Files
bakery-ia/services/training/app/repositories/artifact_repository.py
2025-12-05 20:07:01 +01:00

560 lines
22 KiB
Python

"""
Artifact Repository
Repository for model artifact operations
"""
from typing import Optional, List, Dict, Any
from sqlalchemy.ext.asyncio import AsyncSession
from sqlalchemy import select, and_, text, desc
from datetime import datetime, timedelta
import structlog
from .base import TrainingBaseRepository
from app.models.training import ModelArtifact
from shared.database.exceptions import DatabaseError, ValidationError
logger = structlog.get_logger()
class ArtifactRepository(TrainingBaseRepository):
"""Repository for model artifact operations"""
def __init__(self, session: AsyncSession, cache_ttl: Optional[int] = 1800):
# Artifacts are stable, longer cache time (30 minutes)
super().__init__(ModelArtifact, session, cache_ttl)
async def create_artifact(self, artifact_data: Dict[str, Any]) -> ModelArtifact:
"""Create a new model artifact record"""
try:
# Validate artifact data
validation_result = self._validate_training_data(
artifact_data,
["model_id", "tenant_id", "artifact_type", "file_path"]
)
if not validation_result["is_valid"]:
raise ValidationError(f"Invalid artifact data: {validation_result['errors']}")
# Set default values
if "storage_location" not in artifact_data:
artifact_data["storage_location"] = "local"
# Create artifact record
artifact = await self.create(artifact_data)

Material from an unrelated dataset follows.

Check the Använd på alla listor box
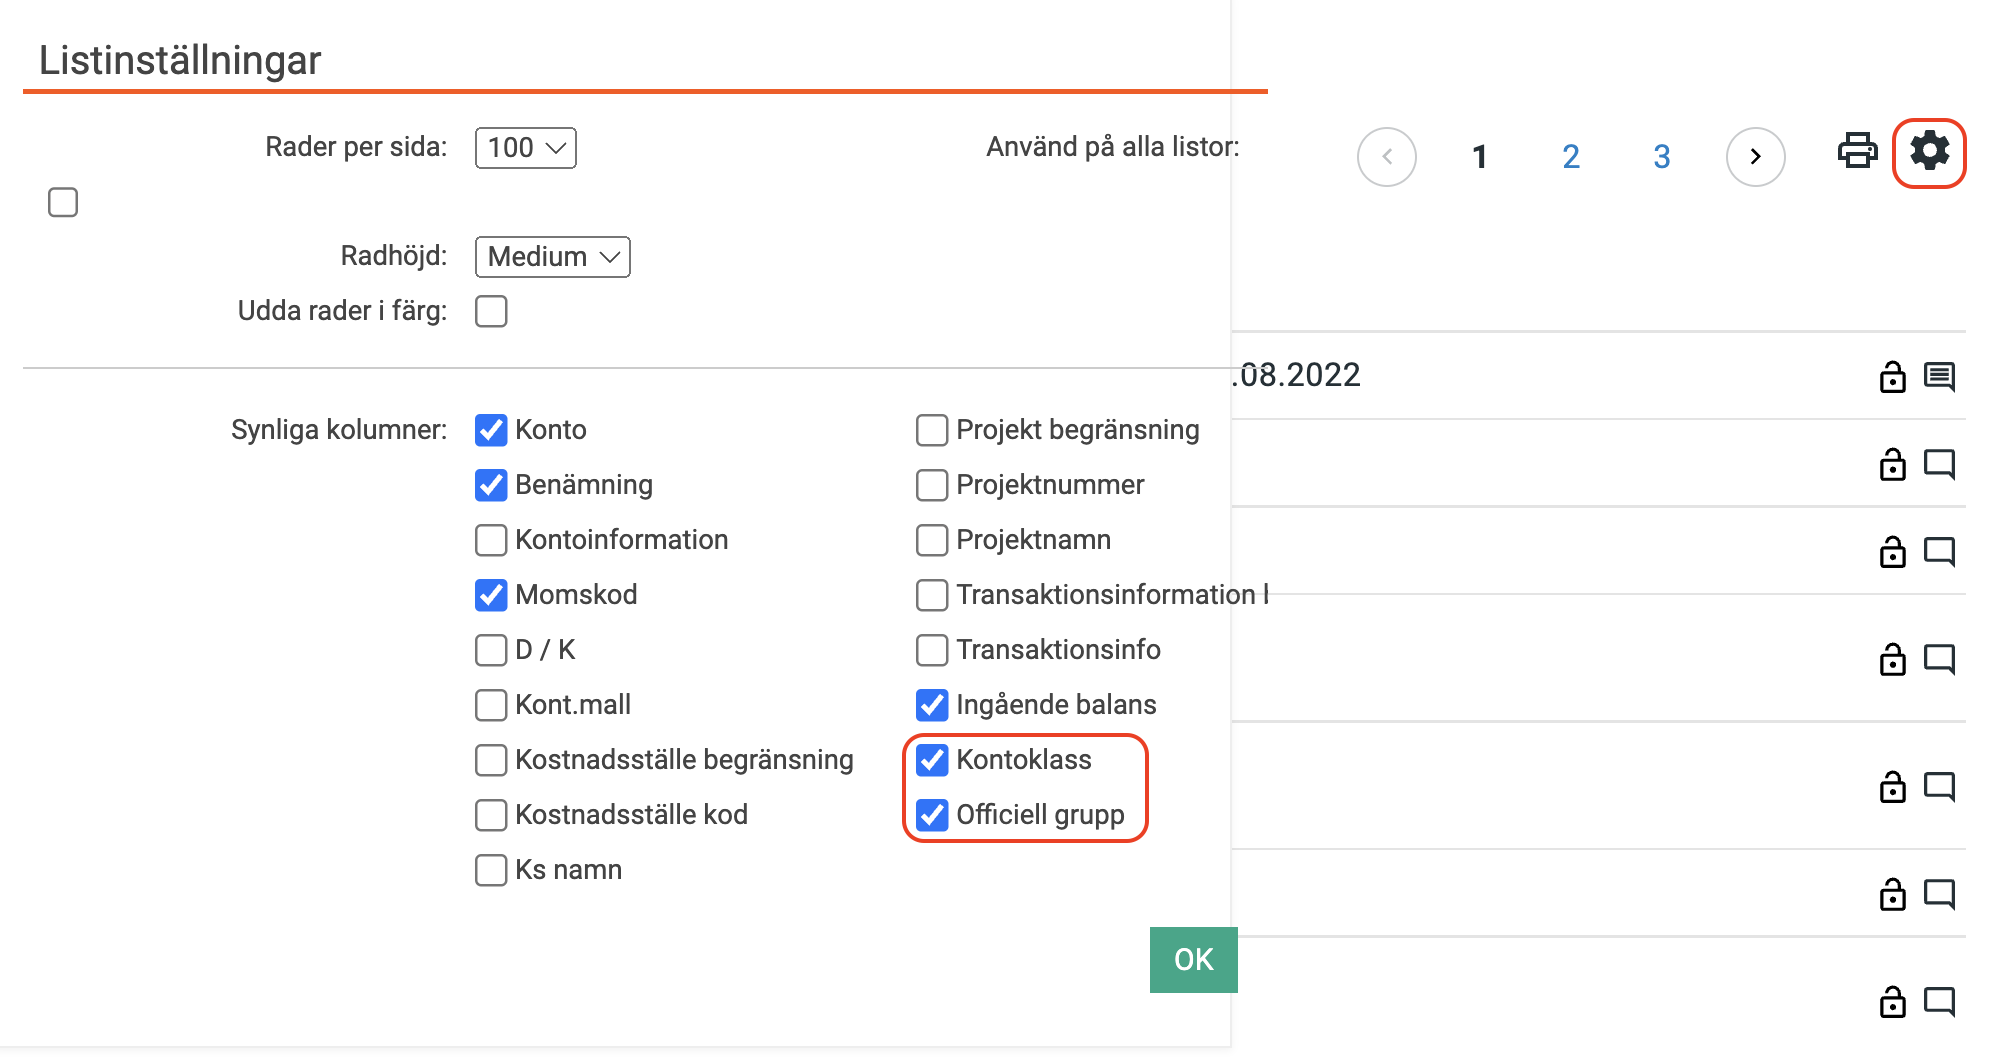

logger.info("Model artifact created",
model_id=artifact.model_id,
tenant_id=artifact.tenant_id,
artifact_type=artifact.artifact_type,
file_path=artifact.file_path)
return artifact
except ValidationError:
raise
except Exception as e:
logger.error("Failed to create model artifact",
model_id=artifact_data.get("model_id"),
error=str(e))
raise DatabaseError(f"Failed to create artifact: {str(e)}")
async def get_artifacts_by_model(
self,
model_id: str,
artifact_type: str = None
) -> List[ModelArtifact]:
"""Get all artifacts for a model"""
try:
filters = {"model_id": model_id}
if artifact_type:
filters["artifact_type"] = artifact_type
return await self.get_multi(
filters=filters,
order_by="created_at",
order_desc=True
)
except Exception as e:
logger.error("Failed to get artifacts by model",
model_id=model_id,
artifact_type=artifact_type,
error=str(e))
raise DatabaseError(f"Failed to get artifacts: {str(e)}")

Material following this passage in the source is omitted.